_TASK GOAL_. The word to look for is "price". Report every line of the entries below that has it.

_RECORDED INFORMATION_.
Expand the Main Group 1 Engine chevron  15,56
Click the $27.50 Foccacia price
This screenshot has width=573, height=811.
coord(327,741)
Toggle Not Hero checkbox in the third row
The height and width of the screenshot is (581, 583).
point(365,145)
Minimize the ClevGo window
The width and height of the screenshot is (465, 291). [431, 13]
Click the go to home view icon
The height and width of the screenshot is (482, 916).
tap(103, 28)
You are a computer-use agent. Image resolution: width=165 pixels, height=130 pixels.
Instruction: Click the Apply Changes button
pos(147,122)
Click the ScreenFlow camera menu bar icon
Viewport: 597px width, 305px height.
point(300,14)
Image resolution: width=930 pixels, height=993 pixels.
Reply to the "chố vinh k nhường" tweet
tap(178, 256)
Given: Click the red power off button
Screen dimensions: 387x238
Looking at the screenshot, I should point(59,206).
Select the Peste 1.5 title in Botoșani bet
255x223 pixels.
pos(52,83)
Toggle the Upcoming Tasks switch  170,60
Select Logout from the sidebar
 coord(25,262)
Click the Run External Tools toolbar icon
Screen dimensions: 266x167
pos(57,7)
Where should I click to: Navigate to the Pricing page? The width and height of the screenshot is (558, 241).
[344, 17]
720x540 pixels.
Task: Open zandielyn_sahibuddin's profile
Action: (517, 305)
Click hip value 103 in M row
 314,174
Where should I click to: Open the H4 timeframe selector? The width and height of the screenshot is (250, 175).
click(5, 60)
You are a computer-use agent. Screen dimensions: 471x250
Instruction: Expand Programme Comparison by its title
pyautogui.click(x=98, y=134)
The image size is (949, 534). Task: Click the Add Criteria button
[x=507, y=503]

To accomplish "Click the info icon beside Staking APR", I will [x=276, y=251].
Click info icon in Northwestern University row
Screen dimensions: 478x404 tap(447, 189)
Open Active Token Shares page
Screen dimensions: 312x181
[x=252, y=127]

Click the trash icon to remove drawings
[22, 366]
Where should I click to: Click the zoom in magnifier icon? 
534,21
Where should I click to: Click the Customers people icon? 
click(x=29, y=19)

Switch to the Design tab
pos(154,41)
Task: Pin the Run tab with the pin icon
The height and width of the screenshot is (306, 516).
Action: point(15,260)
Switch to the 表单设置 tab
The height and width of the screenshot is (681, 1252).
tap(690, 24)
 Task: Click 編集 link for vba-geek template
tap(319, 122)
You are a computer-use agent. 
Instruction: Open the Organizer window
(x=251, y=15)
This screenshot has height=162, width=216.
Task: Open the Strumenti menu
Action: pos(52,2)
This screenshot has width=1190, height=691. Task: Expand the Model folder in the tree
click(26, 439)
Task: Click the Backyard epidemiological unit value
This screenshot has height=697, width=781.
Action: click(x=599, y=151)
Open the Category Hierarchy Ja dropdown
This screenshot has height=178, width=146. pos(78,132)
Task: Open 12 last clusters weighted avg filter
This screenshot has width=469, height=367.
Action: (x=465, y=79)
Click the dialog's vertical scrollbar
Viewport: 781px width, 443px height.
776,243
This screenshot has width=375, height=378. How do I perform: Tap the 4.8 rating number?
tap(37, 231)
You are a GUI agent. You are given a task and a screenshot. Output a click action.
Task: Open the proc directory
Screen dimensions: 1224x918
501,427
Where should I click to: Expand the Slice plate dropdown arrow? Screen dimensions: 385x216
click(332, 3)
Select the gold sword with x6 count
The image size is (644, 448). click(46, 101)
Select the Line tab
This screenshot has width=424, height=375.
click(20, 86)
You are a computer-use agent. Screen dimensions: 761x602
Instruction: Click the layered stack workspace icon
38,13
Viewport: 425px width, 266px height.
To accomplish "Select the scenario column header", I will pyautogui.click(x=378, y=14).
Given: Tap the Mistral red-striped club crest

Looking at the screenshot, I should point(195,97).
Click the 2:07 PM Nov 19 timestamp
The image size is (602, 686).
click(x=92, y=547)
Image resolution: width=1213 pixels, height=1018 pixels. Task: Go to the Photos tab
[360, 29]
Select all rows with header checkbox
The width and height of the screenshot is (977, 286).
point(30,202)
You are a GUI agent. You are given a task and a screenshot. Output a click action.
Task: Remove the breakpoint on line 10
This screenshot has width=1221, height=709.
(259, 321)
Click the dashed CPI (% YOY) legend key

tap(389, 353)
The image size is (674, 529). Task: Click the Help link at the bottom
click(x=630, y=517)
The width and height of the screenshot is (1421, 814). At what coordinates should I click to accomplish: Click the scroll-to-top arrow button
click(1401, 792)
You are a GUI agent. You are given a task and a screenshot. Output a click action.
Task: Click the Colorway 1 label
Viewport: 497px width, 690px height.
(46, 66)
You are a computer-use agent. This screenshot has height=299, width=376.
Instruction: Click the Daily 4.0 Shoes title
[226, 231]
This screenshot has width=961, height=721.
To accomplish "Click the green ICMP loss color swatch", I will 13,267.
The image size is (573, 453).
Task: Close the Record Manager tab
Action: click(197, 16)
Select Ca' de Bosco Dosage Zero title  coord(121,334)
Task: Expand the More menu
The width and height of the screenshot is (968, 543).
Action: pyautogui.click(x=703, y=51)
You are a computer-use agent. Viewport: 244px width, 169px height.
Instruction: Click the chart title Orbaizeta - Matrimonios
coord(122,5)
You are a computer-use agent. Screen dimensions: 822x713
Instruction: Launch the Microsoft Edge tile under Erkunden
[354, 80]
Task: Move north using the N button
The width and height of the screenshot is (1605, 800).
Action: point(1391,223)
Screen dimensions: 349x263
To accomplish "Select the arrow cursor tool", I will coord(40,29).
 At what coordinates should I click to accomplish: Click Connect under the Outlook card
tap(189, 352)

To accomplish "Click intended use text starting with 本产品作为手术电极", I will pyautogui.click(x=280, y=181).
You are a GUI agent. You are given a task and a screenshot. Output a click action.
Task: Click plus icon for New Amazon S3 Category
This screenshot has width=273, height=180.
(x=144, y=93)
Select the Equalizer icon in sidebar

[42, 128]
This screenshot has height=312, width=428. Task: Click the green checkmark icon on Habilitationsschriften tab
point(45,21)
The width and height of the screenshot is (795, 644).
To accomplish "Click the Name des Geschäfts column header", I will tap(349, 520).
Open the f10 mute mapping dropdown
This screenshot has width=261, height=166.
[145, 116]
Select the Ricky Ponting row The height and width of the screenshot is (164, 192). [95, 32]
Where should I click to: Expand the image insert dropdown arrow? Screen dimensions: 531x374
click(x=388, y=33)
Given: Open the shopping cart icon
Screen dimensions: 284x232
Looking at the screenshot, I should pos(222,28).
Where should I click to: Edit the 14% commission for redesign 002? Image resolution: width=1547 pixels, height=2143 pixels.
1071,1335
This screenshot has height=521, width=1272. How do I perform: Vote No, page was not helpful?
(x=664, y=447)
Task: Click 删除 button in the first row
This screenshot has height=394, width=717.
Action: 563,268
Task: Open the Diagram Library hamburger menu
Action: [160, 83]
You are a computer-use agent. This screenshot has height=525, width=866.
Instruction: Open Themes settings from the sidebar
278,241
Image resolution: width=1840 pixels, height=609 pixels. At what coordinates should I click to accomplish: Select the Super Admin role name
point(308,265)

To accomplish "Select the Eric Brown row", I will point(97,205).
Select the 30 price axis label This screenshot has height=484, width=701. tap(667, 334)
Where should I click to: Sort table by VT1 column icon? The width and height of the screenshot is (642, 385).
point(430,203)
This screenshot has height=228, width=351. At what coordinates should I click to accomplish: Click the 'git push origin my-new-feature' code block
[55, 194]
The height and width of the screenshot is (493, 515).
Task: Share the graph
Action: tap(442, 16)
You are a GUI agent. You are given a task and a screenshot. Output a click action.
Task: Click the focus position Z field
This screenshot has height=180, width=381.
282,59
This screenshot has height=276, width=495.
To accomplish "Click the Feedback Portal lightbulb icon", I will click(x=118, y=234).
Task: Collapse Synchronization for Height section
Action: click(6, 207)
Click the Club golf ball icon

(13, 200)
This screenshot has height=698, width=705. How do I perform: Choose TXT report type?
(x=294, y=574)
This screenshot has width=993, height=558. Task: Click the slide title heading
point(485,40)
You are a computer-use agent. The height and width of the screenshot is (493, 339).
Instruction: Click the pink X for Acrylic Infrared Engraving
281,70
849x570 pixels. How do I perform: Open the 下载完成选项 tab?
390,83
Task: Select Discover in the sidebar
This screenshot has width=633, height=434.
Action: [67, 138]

_OUTPUT OF THE EXERCISE_.
Click the $27.50 Foccacia price
Select the 30 price axis label This screenshot has height=484, width=701. tap(667, 334)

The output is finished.